較佳地,以該混合液的總量為100wt%,該模板化合物的用量範圍為0.001至25wt%。
該溶劑的種類沒有特別限制,只要能夠溶解該模板化合物及該分子拓印聚合物即可。較佳地,該溶劑是選於二甲基亞碸、濃度範圍為0.01至5wt%的醋酸溶液,或上述的任意組合。
該分子拓印材製備方法的步驟(A)中的操作條件沒有特別限制,可根據具體使用的模板化合物、分子拓印聚合物及溶劑的種類適當調整操作時的溫度範圍以利於模板化合物及分子拓印聚合物溶解在溶劑中。
該分子拓印材製備方法的步驟(B)中的操作條件沒有特別限制,可根據具體使用的溶劑的種類適當調整操作時的加熱溫度範圍以使該混合液中的該溶劑揮發。
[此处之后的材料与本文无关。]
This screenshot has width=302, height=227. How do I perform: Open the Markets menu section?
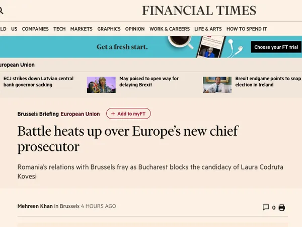[x=81, y=29]
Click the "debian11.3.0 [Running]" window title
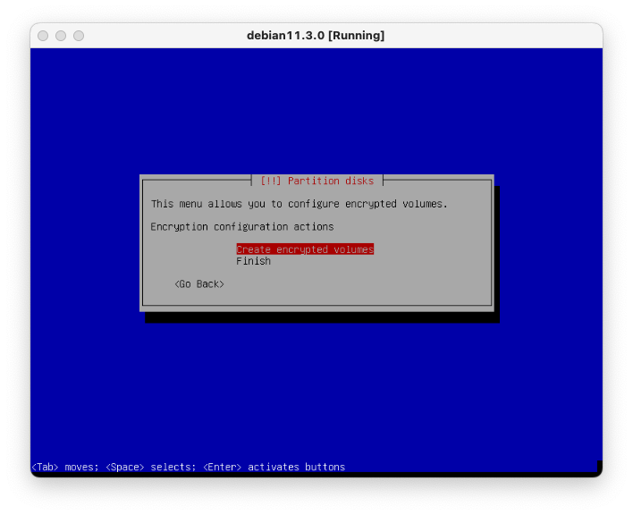Viewport: 633px width, 515px height. 316,36
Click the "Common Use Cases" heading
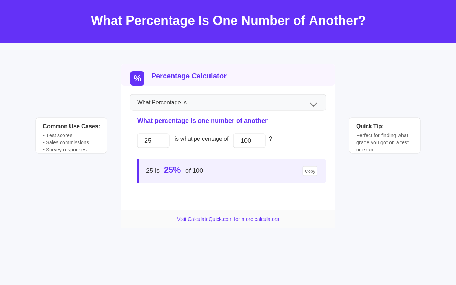Viewport: 456px width, 285px height. point(71,126)
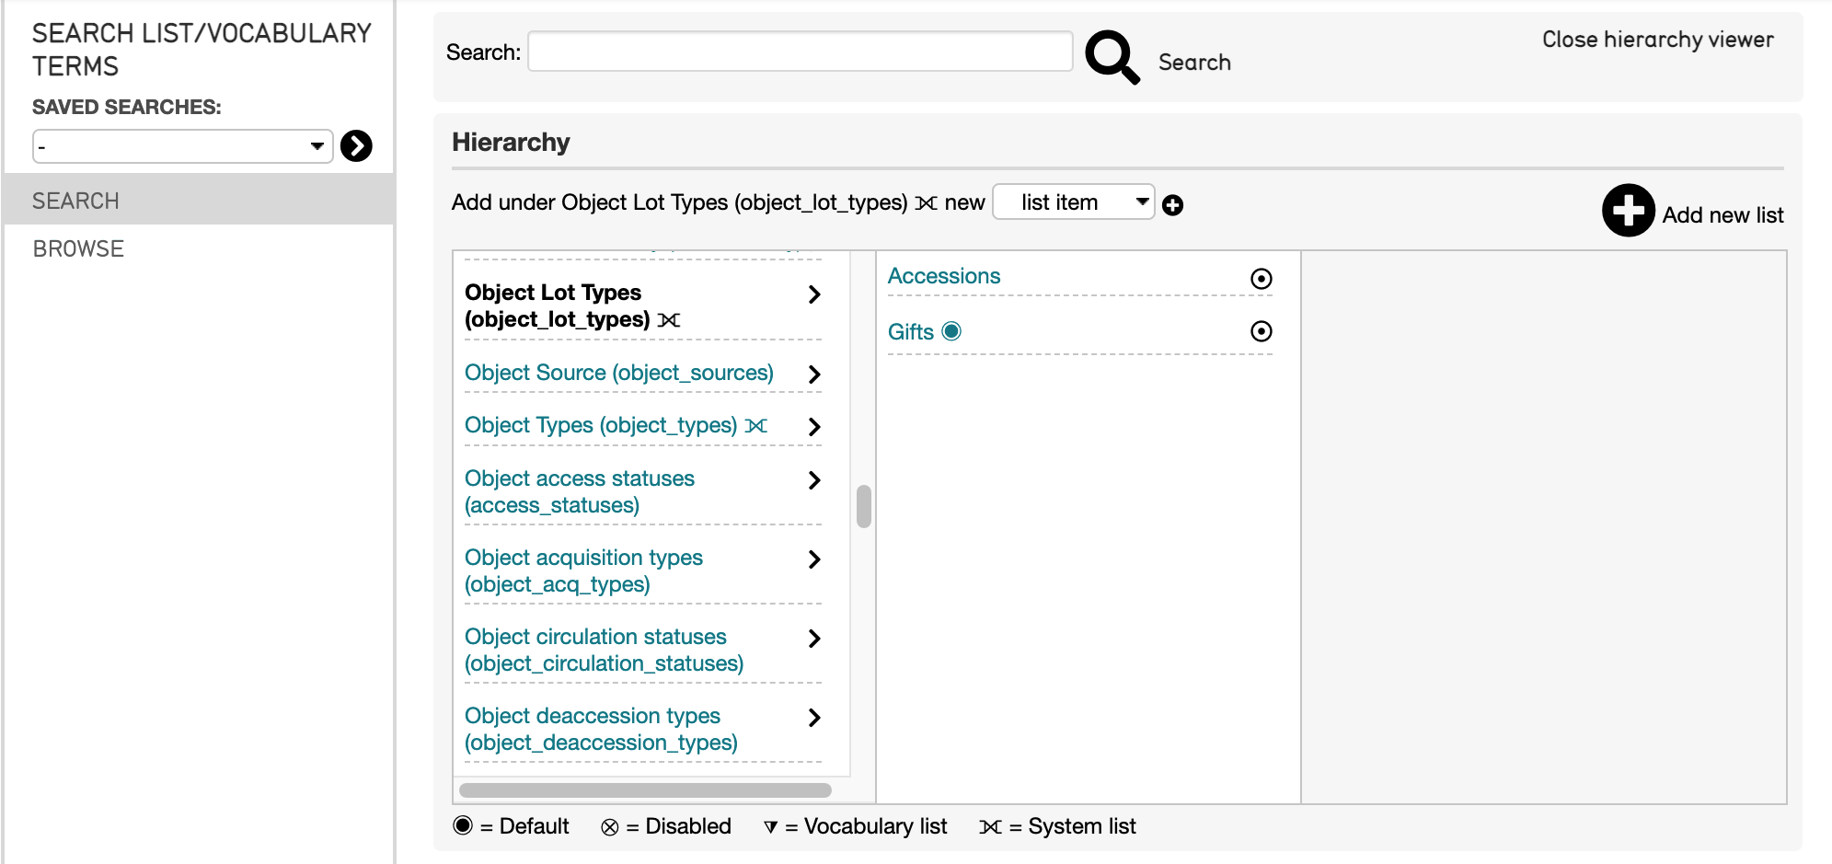Open the Saved Searches dropdown
1832x864 pixels.
pyautogui.click(x=182, y=146)
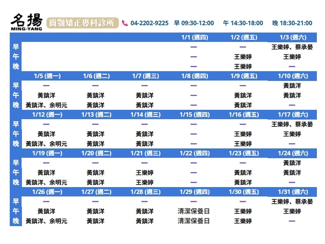Click the 1/3 (週六) date header
Screen dimensions: 325x244
(x=292, y=37)
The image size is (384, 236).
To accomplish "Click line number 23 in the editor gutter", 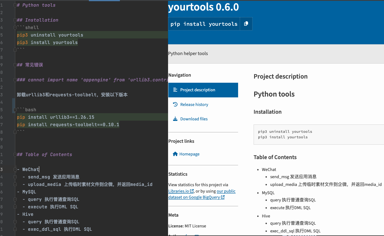I will (3, 169).
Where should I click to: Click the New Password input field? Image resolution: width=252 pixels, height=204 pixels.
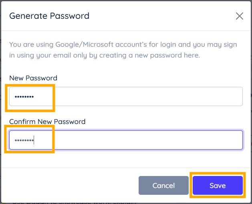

該分子拓印材製備方法的步驟(C)中的操作條件沒有特別限制,可依據具體使用的模板化合物及分子拓印聚合物的種類選擇適當的方式移除該固化物中的該模板化合物。較佳地,是使用一沖提劑清洗該固化物,以從該固化物中移除該模板化合物。更佳地,該沖提劑是選自於十二烷基硫酸鈉水溶液、去離子水、酒精、甲醇或上述的任意組合。其中,該十二烷基硫酸鈉水溶液的濃度範圍例如但不限於0.001至10wt%。
〈磁性分子拓印材及其製備方法〉
該磁性分子拓印材製備方法的步驟是如上所述,故不再贅述。
該磁性分子拓印材製備方法所製得的磁性分子拓印材更具體地說,是概呈顆粒狀且包括一個由該分子拓印聚合物所形成的分子拓印聚合物基體、多個被該分子拓印聚合物基體包覆的磁性顆粒,以及複數個由該模板化合物被移除後所形成在該分子拓印聚合物基體的拓印空穴,且該等拓印空穴能夠吸附胰腺再生蛋白,進而使得磁性分子拓印材對胰腺再生蛋白具有專一辨識性。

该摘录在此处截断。